You are claiming this while the OP thinks the contrary. I am just saying, with some adequate examples, that you have not given any valid proof for the separability property. And I still cannot see any valid demo in your last answer (I do not understand the meaning of your |No symbol nor the following claim).
Countability/uncountability demonstrations need some care in order to be valid (it is easy to make wrong demos such as |R is countable).
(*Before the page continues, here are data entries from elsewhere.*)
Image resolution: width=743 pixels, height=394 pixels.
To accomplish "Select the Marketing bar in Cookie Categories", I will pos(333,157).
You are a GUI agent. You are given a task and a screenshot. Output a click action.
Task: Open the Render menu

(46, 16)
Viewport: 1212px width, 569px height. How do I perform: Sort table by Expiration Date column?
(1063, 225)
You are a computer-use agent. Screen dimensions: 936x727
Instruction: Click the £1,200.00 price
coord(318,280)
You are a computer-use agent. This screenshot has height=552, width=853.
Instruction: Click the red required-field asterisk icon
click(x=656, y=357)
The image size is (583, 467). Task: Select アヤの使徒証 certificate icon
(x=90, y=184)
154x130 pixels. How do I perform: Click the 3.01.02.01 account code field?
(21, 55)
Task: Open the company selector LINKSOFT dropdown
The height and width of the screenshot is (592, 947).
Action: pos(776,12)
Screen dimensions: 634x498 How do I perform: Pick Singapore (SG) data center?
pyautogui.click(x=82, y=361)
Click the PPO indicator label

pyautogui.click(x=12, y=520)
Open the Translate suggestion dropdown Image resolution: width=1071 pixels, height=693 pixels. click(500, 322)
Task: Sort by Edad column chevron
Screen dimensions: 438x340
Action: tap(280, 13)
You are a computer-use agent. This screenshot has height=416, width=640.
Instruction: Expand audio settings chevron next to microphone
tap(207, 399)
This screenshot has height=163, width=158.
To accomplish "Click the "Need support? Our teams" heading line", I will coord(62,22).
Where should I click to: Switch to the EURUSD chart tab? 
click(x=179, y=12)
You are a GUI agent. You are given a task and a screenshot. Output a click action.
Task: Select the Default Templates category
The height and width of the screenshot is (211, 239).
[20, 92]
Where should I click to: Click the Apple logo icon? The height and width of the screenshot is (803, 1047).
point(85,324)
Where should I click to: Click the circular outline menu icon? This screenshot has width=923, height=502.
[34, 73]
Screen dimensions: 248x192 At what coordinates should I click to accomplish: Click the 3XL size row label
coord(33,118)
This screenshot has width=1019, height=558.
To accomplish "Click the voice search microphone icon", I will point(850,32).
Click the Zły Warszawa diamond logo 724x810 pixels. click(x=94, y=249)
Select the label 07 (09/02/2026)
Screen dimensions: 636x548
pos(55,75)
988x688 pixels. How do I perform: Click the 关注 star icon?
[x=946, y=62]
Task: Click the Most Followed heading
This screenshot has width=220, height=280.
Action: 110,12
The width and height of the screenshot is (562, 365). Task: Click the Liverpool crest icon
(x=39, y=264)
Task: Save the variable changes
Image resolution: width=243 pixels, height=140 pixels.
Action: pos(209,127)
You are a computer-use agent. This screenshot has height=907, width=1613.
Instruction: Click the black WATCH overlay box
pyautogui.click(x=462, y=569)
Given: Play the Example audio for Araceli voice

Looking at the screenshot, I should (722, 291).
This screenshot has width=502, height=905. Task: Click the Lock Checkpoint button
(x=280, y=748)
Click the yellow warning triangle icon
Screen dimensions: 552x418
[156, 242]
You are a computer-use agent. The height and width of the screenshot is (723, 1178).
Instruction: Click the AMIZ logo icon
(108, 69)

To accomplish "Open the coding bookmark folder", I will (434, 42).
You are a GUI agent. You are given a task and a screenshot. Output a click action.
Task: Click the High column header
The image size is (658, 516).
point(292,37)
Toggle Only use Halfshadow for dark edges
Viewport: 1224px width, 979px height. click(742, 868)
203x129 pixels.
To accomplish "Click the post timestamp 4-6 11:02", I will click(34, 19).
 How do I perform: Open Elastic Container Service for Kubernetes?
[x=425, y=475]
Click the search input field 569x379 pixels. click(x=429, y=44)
So I give another hint: Is $\otimes^\mathbb{N} V$ included in the fock space T?

Seratend.

16. Jul 11, 2005

### r-rashidi

Equivalence means:an unitary map exists between two spaces(isometric topological isomorphism )(unitary equivalence )
reza.

17. Jul 11, 2005

### seratend

: ) An equivalence relation is very general. Therefore it is sometimes usefull to give some precisions.

Seratend.

18. Jul 11, 2005

### vanesch

Staff Emeritus
The problem I see is that although the basis constructed by George (psi_ij) is countable, this constructs a Fock space which, in my opinion, is not closed, and seratend's example of {0,1}^N is relevant, in that {0,1}^N is NOT the same as the union of all {0,1}^n: you need to impose CLOSURE under Cauchy series.

Now, I have to admit that I don't know if this closure requirement is part of the definition of a Fock space. In any case, it doesn't make sense physically to include states with an infinite number of particles.

If the closure requirement is not part of the Fock space, then I think George is right, in that there is a countable basis ; but only, the space is not closed (and is, if I understand correctly, not a true Hilbert space). If the closure requirement is part of the Fock space definition, then I tend to agree with seratend in that this closure makes the space non-separable in the same way as the closure of the union of all {0,1}^n (which are countable) make us have something with same cardinality as the real numbers.

cheers,
Patrick.

19. Jul 11, 2005

### George Jones

Staff Emeritus
Sorry, I should have defined my symbols. $\mathbb{N} := \left\{1, 2, 3, ... \right\}$ and $\mathbb{N}_0 := \left\{0, 1, 2, 3, ... \right\}$. For each $i$ in $\mathbb{N}_0$, $\psi_{ij}$ is in $\otimes^i V$, and $\left\{ \psi_{ij} \right\}$ is a countable orthonormal basis, labeled by $j$ in $\mathbb{N}$, for $\otimes^i V$. Therefore, $\psi_{ij}$ = $\psi_{kl}$ iff $\left( i , j \right) = \left( k , l \right)$.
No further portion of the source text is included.